PAYING FOR THE PRIVILEGE. We’ll see how Venice fares with its plan to charge day-trippers an admission fee, which rolls out next summer. Places from Edinburgh to Bali and Queenstown, New Zealand, have introduced new taxes recently. The higher cost doesn’t always reduce demand, but the revenues should at least be allocated to help alleviate the tourism pressures. In Barcelona, the overnight tax is earmarked for building infrastructure, promoting sustainability, and battling illegal apartment rentals. Rwanda and Bhutan, famously, charge hefty fees to limit arrivals. “Rwanda charges $1,500 per person per day to see the gorillas—a huge amount of money, but it keeps out a lot of people,” said Rapp. “It’s an elitist approach, unfortunately, but it seems to work. After all, you have to think about the quality of visitors you’re attracting, not just the overall numbers.”

CONSIDERING MORE EXTREME MEASURES. Due to the popular TV show, Game of Thrones, dramatically increasing tourism, Dubrovnik is considering a ban on new restaurants in the Old City. The Taj Mahal raised fees and now limits visits to three hours. Iceland closed a canyon where vegetation was trampled. The Netherlands decided to no longer actively promote itself to tourists. Nobody wants to see places close to visitors entirely or destinations resort to “de-marketing” themselves, but these places didn’t see a choice. Nor are half measures going to solve the problem: Peru now issues timed entries to Machu Picchu to help relieve bottlenecks at sunrise, but it’s not reducing the total number of visitors—and a new airport is being built just a few miles away. It’s hard to see how that’s going to prevent the monument from being trampled to death.

THE GOOSE THAT LAID THE GOLDEN EGG. We in the travel industry should be proud of the way we’ve transformed our industry: We’ve made it easier, cheaper, and more exciting for people to explore the world. But we are becoming a victim of our own success—so now we have to protect our assets. The overtourism problem may be overhyped by the media sometimes, but it is a problem and it’s not going away. Just look at the ever-rising numbers of travelers and then cast an eye on the growing middle classes in China and India. I don’t think any of us has come up with a solution just yet, but we all—suppliers, travel advisors, marketers, communities, entrepreneurs—need to work together to find it.

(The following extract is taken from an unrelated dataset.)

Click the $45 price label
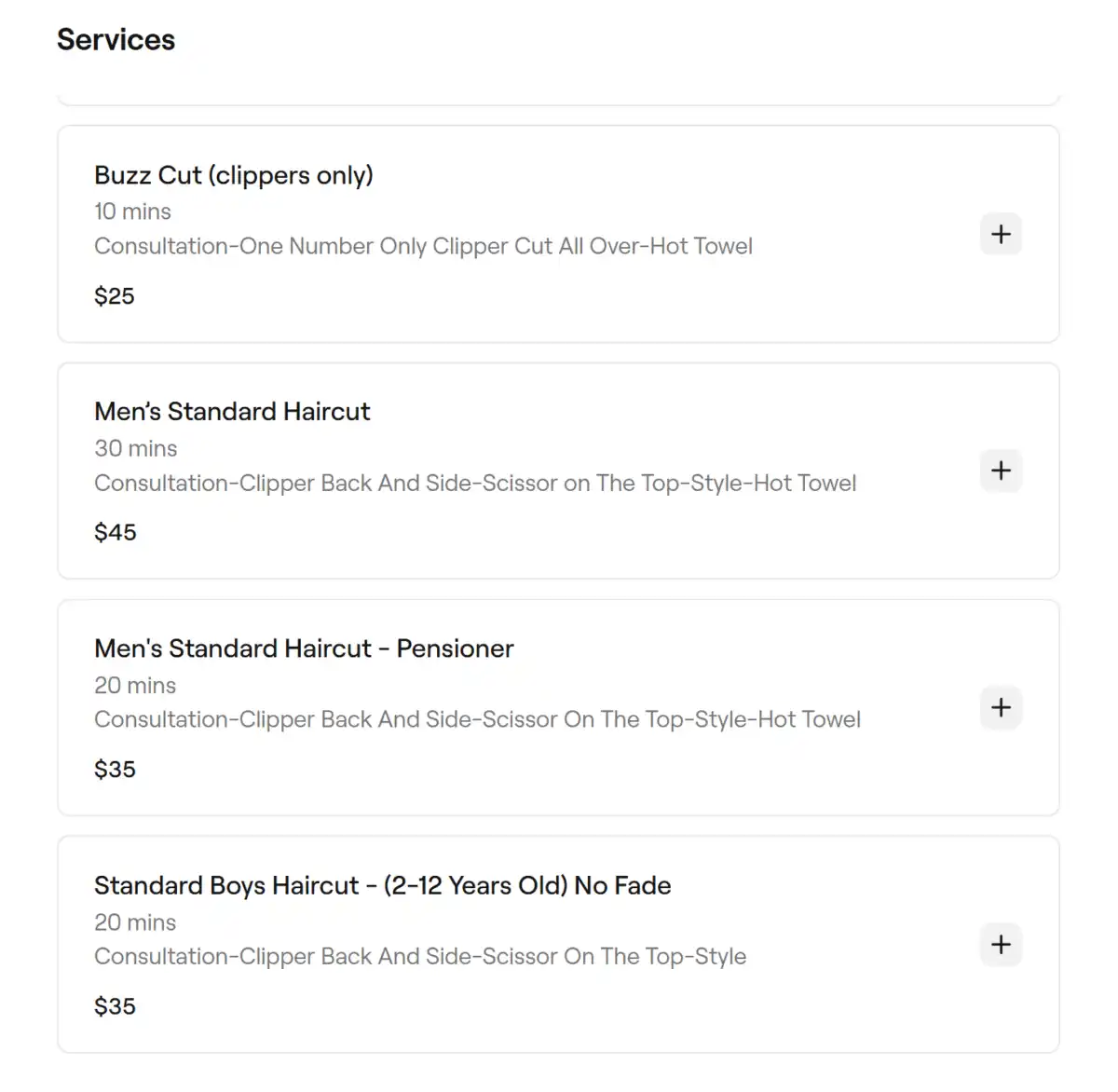Viewport: 1118px width, 1092px height. coord(116,533)

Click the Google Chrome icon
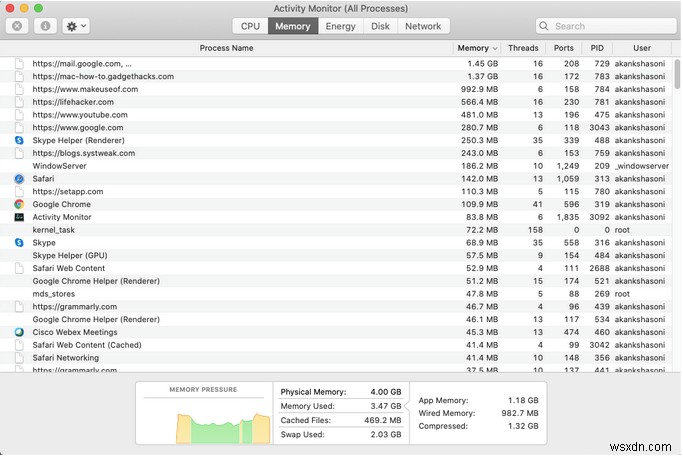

In the meantime, just as the desire to be connected all the time led to a yearning for a “digital detox,” we may start to see a backlash to the fervent wanderlust that’s fueling overtourism, the urge to see everything worth seeing. “Clients usually say they want to go to the most Instagrammable sites,” Müller told me. “But I just had a request to go somewhere you don’t see on Instagram. That’s a new thing.” It may just be the thing we need.

What about you? Is overtourism a real problem or is it just the latest media buzzword? Have you seen any solutions you think are effective? Let’s keep the conversation going!